1979 год. Революция завершилась, прошло время, об обзорах Фуко заговорили вновь, утверждая, что он легитимизировал движение, которое начали связывать с репрессиями, теократизацией и насилием. Рассмотрение его анализа «в событии» сместили придирки к тональности, бросавшей тень на Европу, когда он находил в происходившем то, что Европа разучилась хотеть. По сути, он описывал величие момента, переживаний и действий окрыленного множества людей. Однако описательный язык системы был пересказан как санкционирование и оправдание действий, чем лег в основу морального приговора автора. Пока событие было открытым, интеллектуал казался прозорливым. История закрылась, омывшись кровью и репрессиями, вопрос о результатах анализа увиденного оказался подложен под вопрос «на чьей он был стороне?».
Комментарии Фуко имели линию, согласно которой событие не сводится к итогам. Смысл поступка не сводится целиком к тому, чем все кончилось, и последующая цепочка событий не перечеркивает опыт коллективной субъективации, сводя его до прелюдии к репрессиям. Иначе жить можно было бы лишь под гарантии, что мир не изменится и событие останется самим собой во всей полноте.
Ожидание неизменного
История снова и снова показывает один и тот же рефлекс: диагноз читают как лозунг, описание как оправдание, раздражающую сложность как предательство. Агамбена уважали как автора эффектной оптики про власть, но испугались, когда оптика потребовала реального выбора в момент угрозы. Арендт выдвигали как судью, но она оказалась анатомом, вскрывшим механизм, в котором зло канцелярски буднично. Фуко отправляли как интеллектуального союзника «правильной стороны истории», но он писал о событии, которое еще не стало итогом и которое он переживал, как удивленный ум.
Массовое общество хочет философию как контент и способно легко возненавидеть ее как событие, призывающее переделать жизнь или язык. При этом современность уже давно является полем разрывов и нестабильностей. Регулярных микросдвигов означаемого, почти театром абсурда и парадоксов из-за рассогласованности символической реальности и физической действительности, глобальных смыслов и их локальных воплощений. Фаусин помогает такому громадному человеческому миру, рассекающему самого себя, быть. Он не скрывает пустоту, но делает пустоту обитаемой. И, кажется, такое можно разве что эстетически созерцать, подмечая рассогласованность, которая обхитрит саму себя на поверхности светозарного, аполлонического мира.

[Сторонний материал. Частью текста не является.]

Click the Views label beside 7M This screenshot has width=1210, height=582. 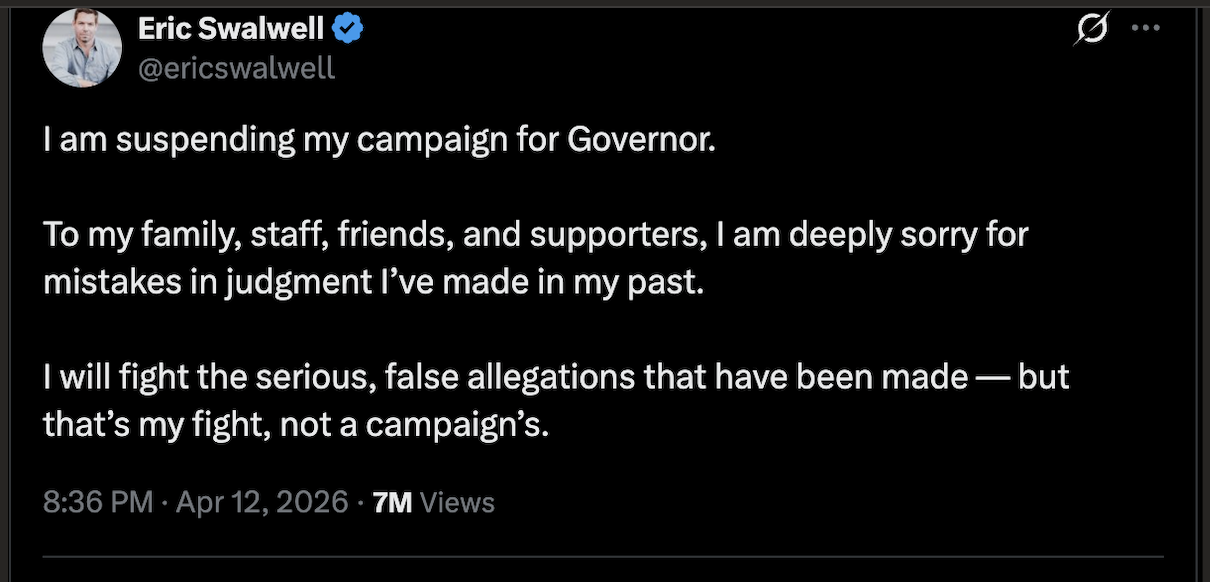click(457, 502)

В этой ситуации философия становится реальной только когда она становится радикальной, выходя в условиях сюрреалистичной действительности к нереальному. Она не права и не неправа, так как не заставляет согласиться. Она заставляет увидеть собственную позицию как объект. Правильные эмоции, обычно рассматриваемые нами как личное явление, сегодня редко принадлежат одному человеку и слишком часто совпадают с импульсом толпы. Это личное безличного, реакция как суррогат личности. Поэтому последним личным рубежом остается мысль, если она выдерживает себя как проект, пытается быть цельной, умеет говорить о себе снаружи и искать собственные уязвимости. Фаусин, напротив, дает возможность остаться прежним. Он превращает мысль в цитату, а цитату – в знак принадлежности, позволяя одновременно восхищаться интеллектуальным и избегать его последствий. Он обещает комфорт. Мысль – ответственность.